Conclusion, the end is the beginning.

  • Attitudes for effectiveness: engaged, motivated, focused, and persistent.
  • Actions for inventiveness: envisioning, experimenting, reframing, inspiring.
  • The invention cycle builds on the design thinking framework in three ways:
    • The invention cycle differentiates between creativity and innovation: the former leads to expected solutions, and the latter results in breakthrough ideas. This is an important distinction that encourages you to push beyond incremental ideas while generating ideas at each stage of the design thinking process.

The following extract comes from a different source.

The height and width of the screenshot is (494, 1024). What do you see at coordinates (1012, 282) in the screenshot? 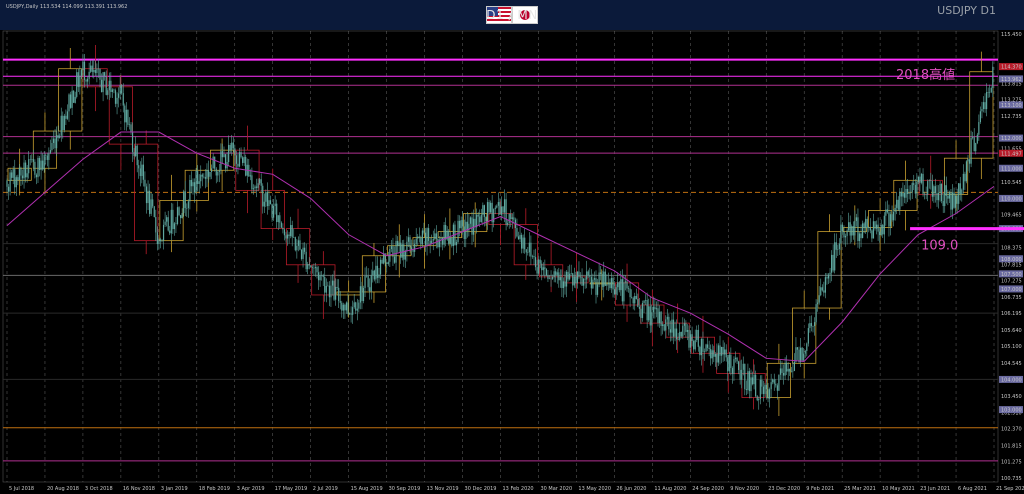
I see `y-tick-label-11: 107.275` at bounding box center [1012, 282].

    • The invention cycle takes attitude into account. Your mindset has a strong influence on the creative process and must be considered. The more engaged, motivated, focused and persisting you are, the more likely you will be to generate real innovation and to overcome obstacles along the path towards implementation.
    • The invention cycle also includes the implementation stage, in which ideas are manifested into the world, which requires persistent and inspiring others. This is an important step in that it not only allows ideas to scale, but also inspires others imagination to start the cycle anew.